0, 1, 2, 3, 4, 5, 6, 7, 8, 9, 10, 11, 12, 13, 14, 15,

即纹理对象的所有值(顺序无关紧要).

i.e. all values of the texture object (order doesn't matter).

但实际结果是:

0, 2, 4, 6, 0, 2, 4, 6, 0, 2, 4, 6, 0, 2, 4, 6,     

我做错了什么?

推荐答案

当您使用 pitch2D 变体进行纹理操作时,底层分配应该是适当的pitched 分配.我认为通常人们会使用 cudaMallocPitch 来创建它.但是

When you use the pitch2D variant for the texture operation, the underlying allocation is supposed to be a proper pitched allocation. I think typically people would create this with cudaMallocPitch.

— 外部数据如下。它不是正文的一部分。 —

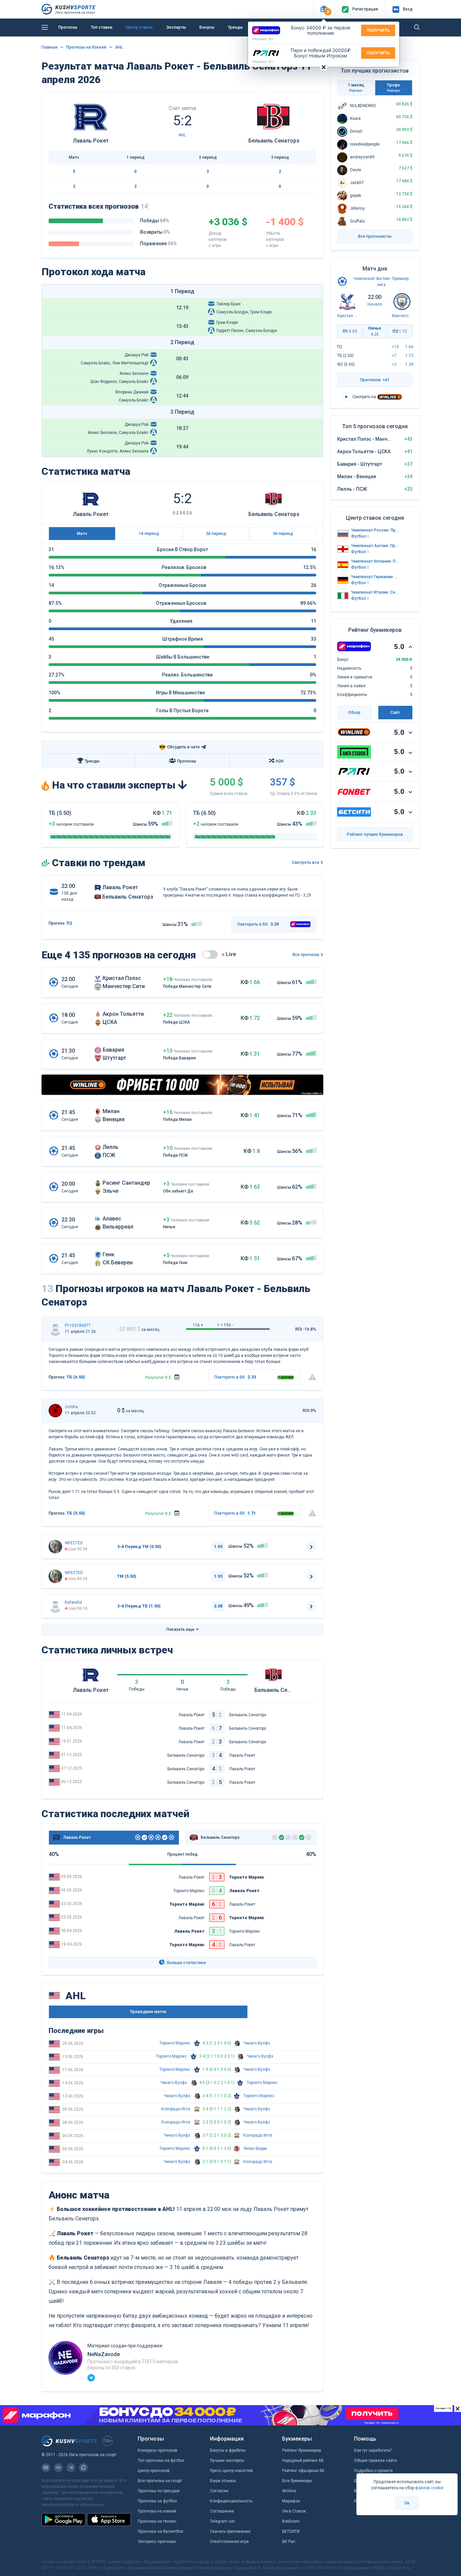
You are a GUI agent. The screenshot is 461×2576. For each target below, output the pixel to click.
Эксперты (176, 27)
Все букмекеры (297, 2480)
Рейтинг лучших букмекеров (375, 834)
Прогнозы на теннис (157, 2521)
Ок (407, 2503)
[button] (323, 9)
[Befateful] (55, 1606)
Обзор (354, 712)
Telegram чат (222, 2521)
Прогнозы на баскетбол (160, 2531)
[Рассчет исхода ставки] (176, 1377)
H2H (279, 761)
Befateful (73, 1602)
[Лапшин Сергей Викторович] (55, 1329)
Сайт (395, 712)
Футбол (360, 536)
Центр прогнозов (154, 2470)
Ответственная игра (229, 2541)
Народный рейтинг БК (303, 2460)
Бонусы (206, 27)
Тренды (235, 27)
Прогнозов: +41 (375, 380)
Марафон (291, 2501)
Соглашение (222, 2511)
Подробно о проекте (373, 2470)
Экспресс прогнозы (157, 2541)
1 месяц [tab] (356, 88)
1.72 (409, 355)
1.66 (409, 346)
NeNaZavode (103, 2354)
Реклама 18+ (263, 39)
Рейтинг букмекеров (301, 2450)
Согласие (219, 2491)
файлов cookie (429, 2487)
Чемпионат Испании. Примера (375, 561)
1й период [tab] (149, 533)
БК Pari (288, 2541)
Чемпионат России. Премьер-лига (375, 530)
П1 (350, 331)
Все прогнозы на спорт (160, 2480)
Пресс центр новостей (231, 2470)
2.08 (218, 1606)
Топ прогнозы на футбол (161, 2460)
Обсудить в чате (179, 747)
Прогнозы (67, 27)
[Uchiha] (55, 1410)
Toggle (210, 954)
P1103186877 (78, 1325)
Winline (289, 2491)
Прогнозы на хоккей (157, 2511)
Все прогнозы (306, 954)
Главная (49, 47)
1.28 (409, 364)
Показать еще (180, 1629)
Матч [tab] (82, 533)
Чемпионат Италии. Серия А (375, 592)
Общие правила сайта (375, 2460)
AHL (119, 47)
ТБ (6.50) (75, 1377)
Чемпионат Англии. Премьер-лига (375, 545)
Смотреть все (305, 862)
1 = (220, 1325)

However the requirement stated is:

cudaResourceDesc::res::pitch2D::pitchInBytes 以字节为单位指定两行之间的间距,并且必须与 cudaDeviceProp::texturePitchAlignment 对齐.

cudaResourceDesc::res::pitch2D::pitchInBytes specifies the pitch between two rows in bytes and has to be aligned to cudaDeviceProp::texturePitchAlignment.

在我的 GPU 上,最后一个属性是 32.我不知道您的 GPU,但我敢打赌,您的 GPU 的属性不是 4.但是,您在此处指定了 4:

On my GPU, that last property is 32. I don't know about your GPU, but I bet that property is not 4 for your GPU. However you are specifying 4 here:

resDesc.res.pitch2D.pitchInBytes = 4;

同样,我认为人们通常会为此使用由 cudaMallocPitch 创建的倾斜分配.但是,如果行到行维度(以字节为单位)可以被 texturePitchAlignment(在我的情况下为 32)整除,我似乎确实可以传递普通的线性分配.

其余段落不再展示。